Le Noël d’un autre ailleurs
Mon père, Dario Scarficcia, est né le 8 novembre 1938 dans un village de la province de Macerata, en Italie. Les bombardements de 1939‐1945 l’ont bercé. Les pénuries d’une enfance volée par la guerre nous échappent, car il n’a jamais voulu évoquer ces annéeslà. Il a fait partie des contingents de migrants qui arrivèrent en Argentine en 1949. La vie n’était pas facile dans ce nouveau pays, mais il a fait face à la nouvelle langue et au nouvel environne‐ ment en travaillant dur à l’école, en travaillant dur tout court, car on ne lui a pas épargné les efforts.

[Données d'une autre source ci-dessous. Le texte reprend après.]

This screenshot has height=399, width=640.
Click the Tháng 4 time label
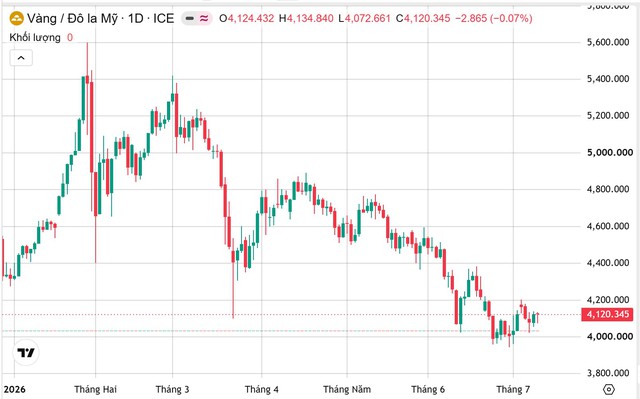(x=262, y=389)
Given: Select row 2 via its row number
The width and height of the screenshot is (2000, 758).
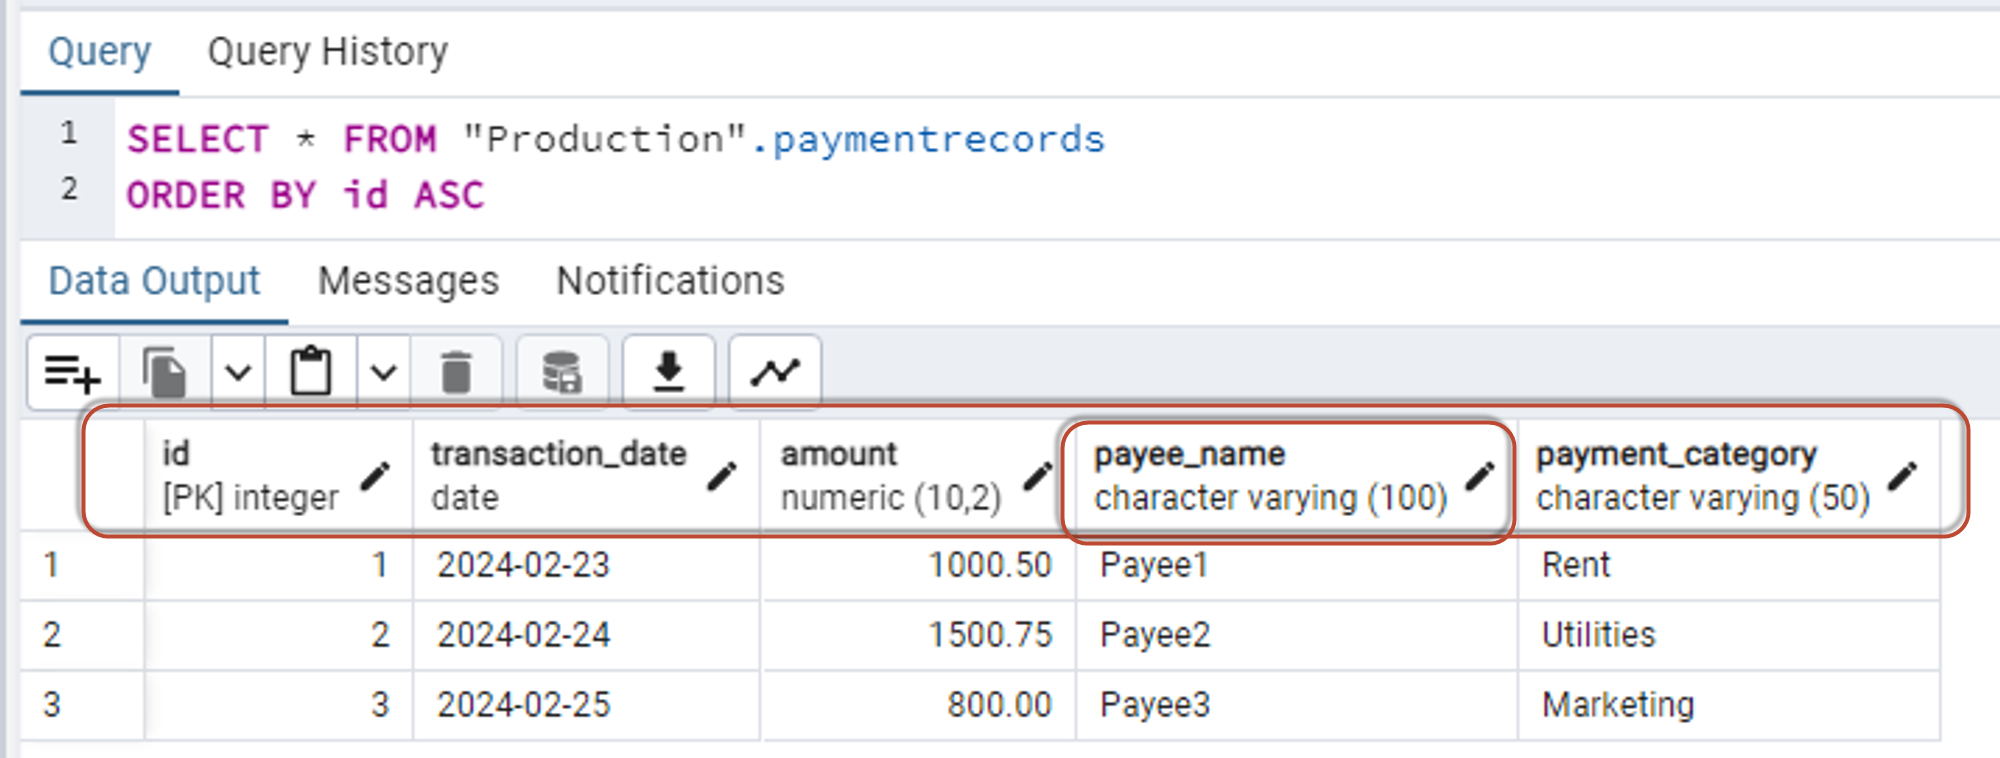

Il a montré très jeune de grandes capacités pour la mécanique, accompagnant mon grand‐père et mon oncle dans leurs courses motos comme préparateur. C’est justement à l’occasion d’une course qu’il est passé par Mendoza, ville au pied des Andes, et qu’il en est tombé amoureux, convaincant la famille d’y rester.
En cherchant un local pour installer son atelier, il est tombé sous le charme d’une belle brune, fille du propriétaire. Ils se sont épousés en janvier 1962. Leur foyer a accueilli six enfants, dont je suis l’aînée.

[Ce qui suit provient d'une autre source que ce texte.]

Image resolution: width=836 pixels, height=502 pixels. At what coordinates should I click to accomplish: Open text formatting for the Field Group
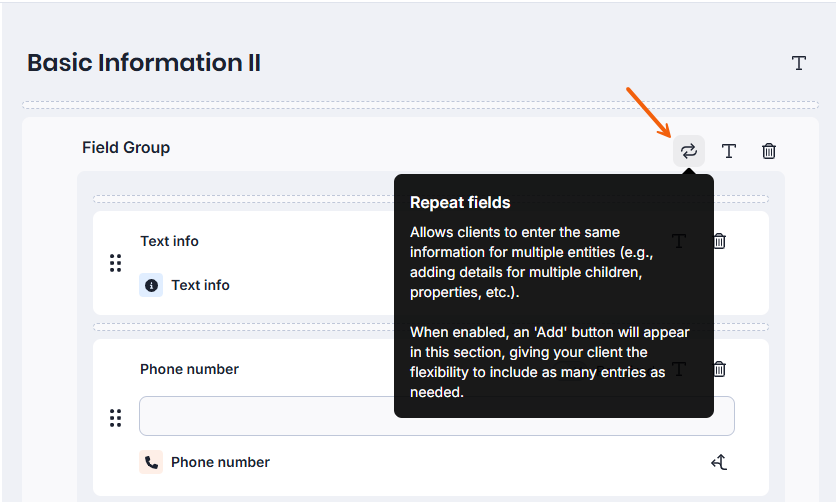coord(729,151)
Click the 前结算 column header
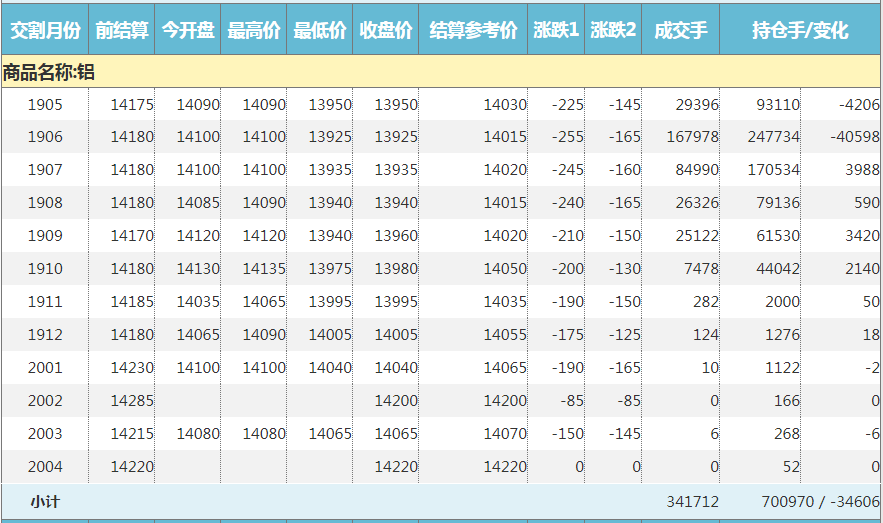Viewport: 883px width, 523px height. point(122,31)
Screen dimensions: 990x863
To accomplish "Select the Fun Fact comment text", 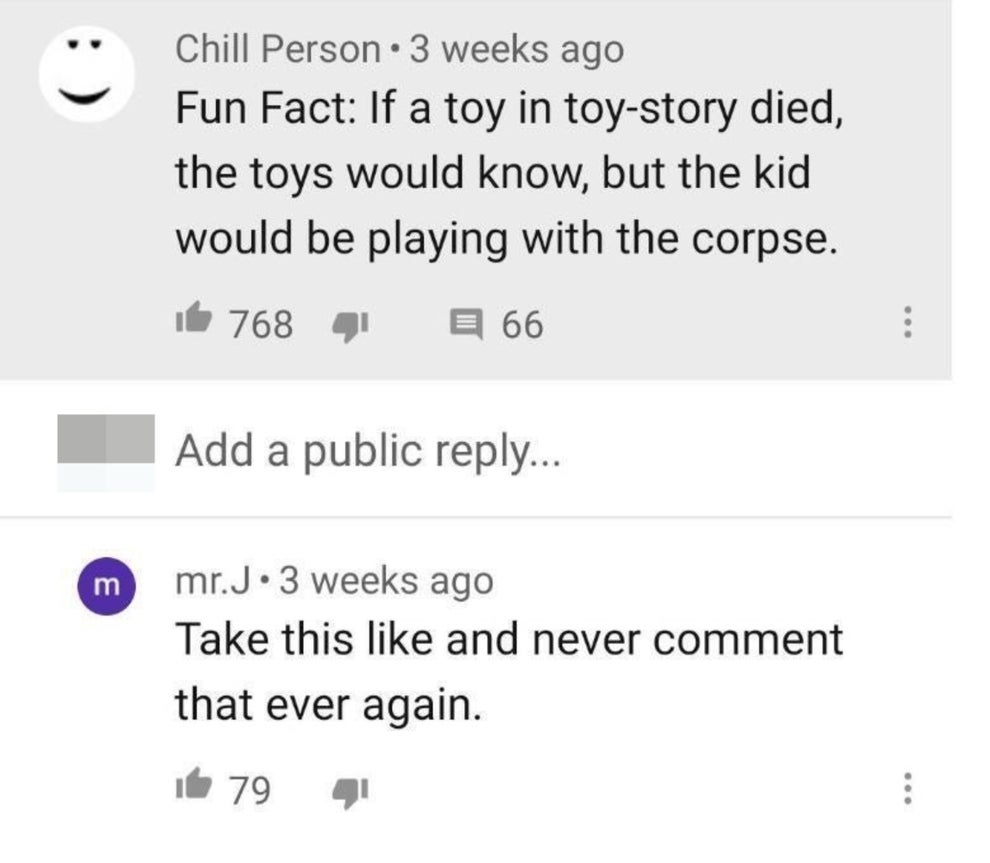I will coord(505,172).
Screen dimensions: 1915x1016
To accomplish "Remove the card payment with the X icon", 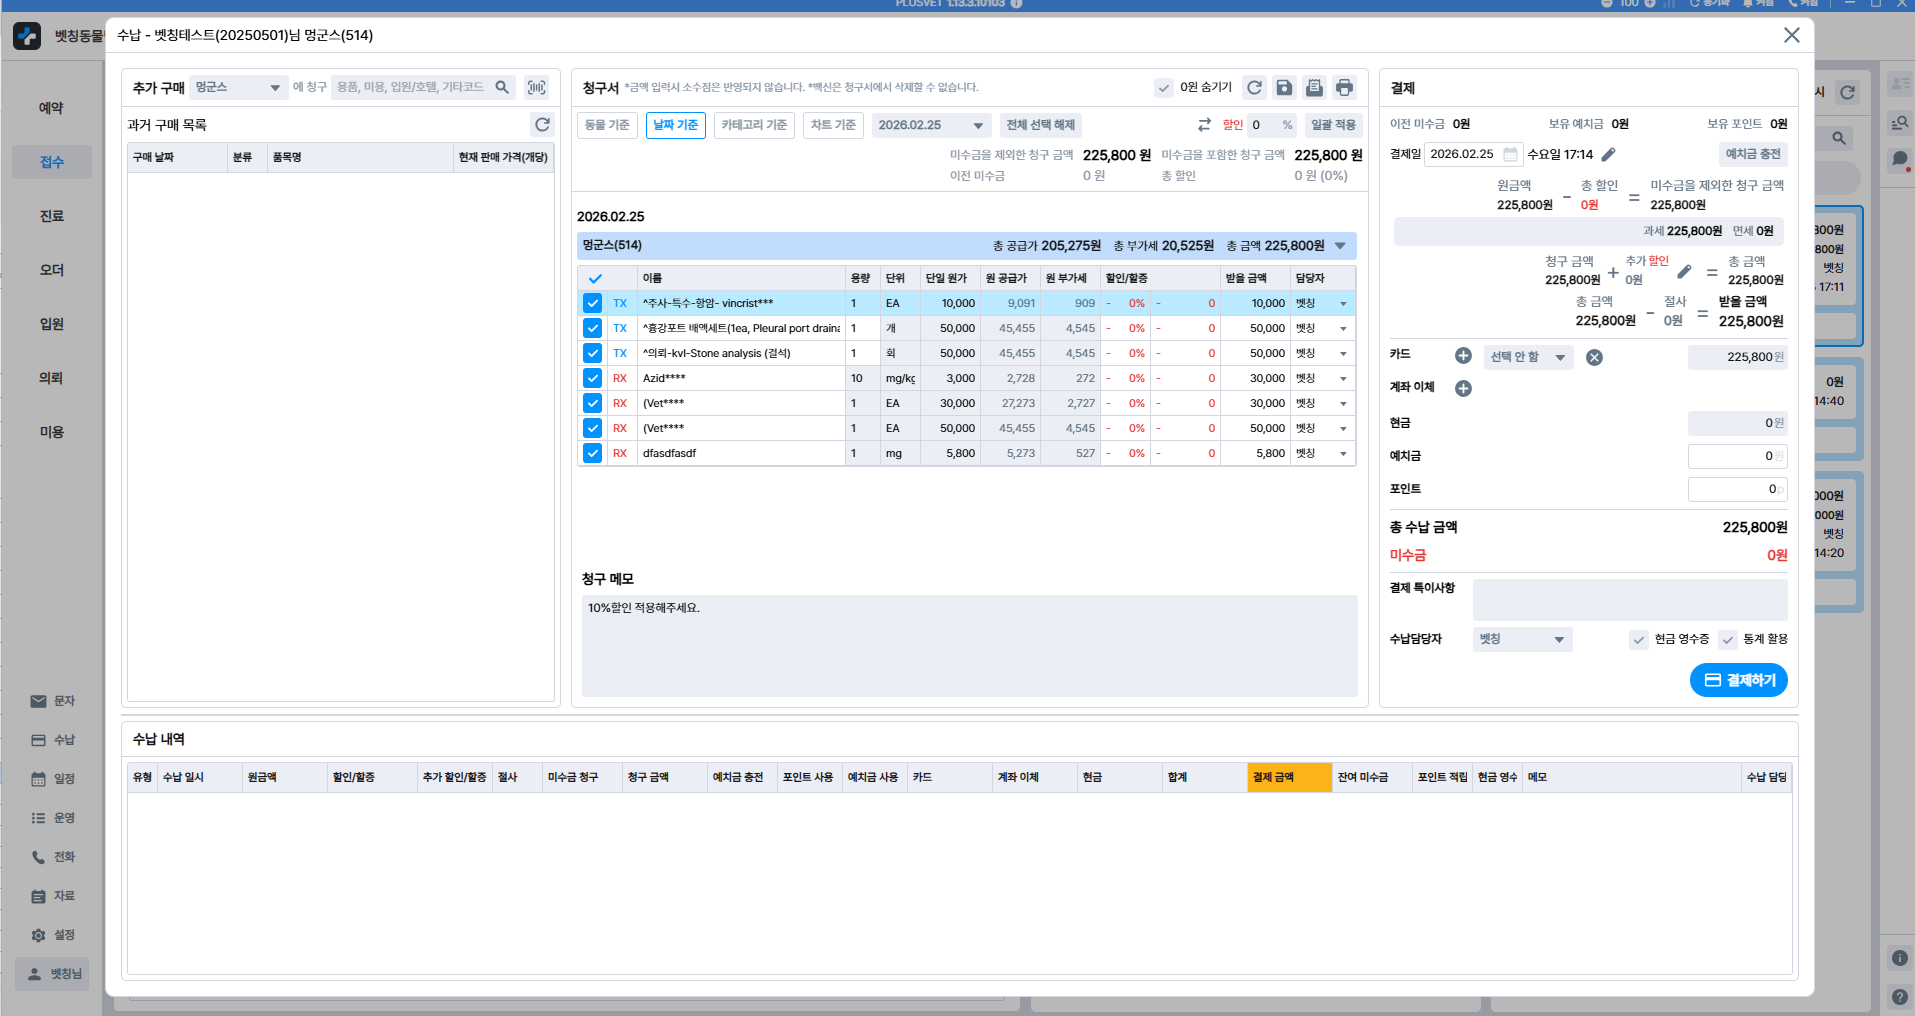I will pyautogui.click(x=1594, y=357).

Les accents de sa chère Italie, sa musique et les anecdotes familiales ont bercé mon enfance et m’ont donné l’amour de mes racines. Car mon père était un homme de racines : la famille, le travail, l’amour de Dieu et de Jésus faisaient de lui un cèdre bien planté qui affrontait les tempêtes avec courage.
Curieux, audacieux, il a changé de métier autant de fois que son intuition le prévenait d’un revers de fortune : mécanique de motos, métallurgie, construction, hôtellerie... des métiers qu’il a exercé avec autant de talent… car il avait une intelligence remarquable. Il aimait apprendre et créer. Il n’hésitait pas à passer des nuits blanches à donner corps à des projets un peu farfelus qui s’avéraient être des coups de génie plus tard.
L’émigration de ses enfants vers d’autres pays a été pour lui une énorme souffrance mais il ne l’a jamais exprimée pour ne pas nous faire de peine. Il gardait ses douleurs pour lui, s’acharnait au travail, prenait soin de la famille en s’occupant de nos affaires, en nous donnant des conseils, en nous sortant du pétrin, en faisant tout pour nous maintenir unis. C’est en travaillant sur ses factures et en organisant le travail de l’hôtel que le 23 septembre son coeur a dit « basta ». C’est le repos du guerrier, comme il m’avait dit un jour...
Son attachement à la famille et à l’effort, le goût du travail bien fait, la recherche de la beauté dans la simplicité, son souci de justice, son apparente dureté aussi, sont héritage et source. Nous ne l’avons pas bien compris. Il n’est pas facile de vivre avec un père brillant. Mais il nous a façonnés. Il nous manque, énormément.
Son regard bienveillant, ses paroles d’espérance, sa confiance en Dieu qui montre toujours le chemin dans les difficultés sont le trésor où nous irons chercher réconfort et lumière.
Ce Noël sera le premier sans lui. Noël initiatique pour nous, qui deviendrons enfin adultes malgré nos âges mûrs. Noël initiatique pour notre maman, qui ne recevra plus le baiser des Fêtes de son amour et devra se consoler dans l’Espérance. Noël initiatique pour mon papa, qui verra enfin le visage de son Enfant Jésus dans les bras de sa Sainte Mère, protégés par le manteau de Saint Joseph, image chère à son coeur, taillée dans le bois qu’il aurait tant aimé sculpter...
Grazie Babbo, di tutto l’amore che ci hai dato! Ti amo!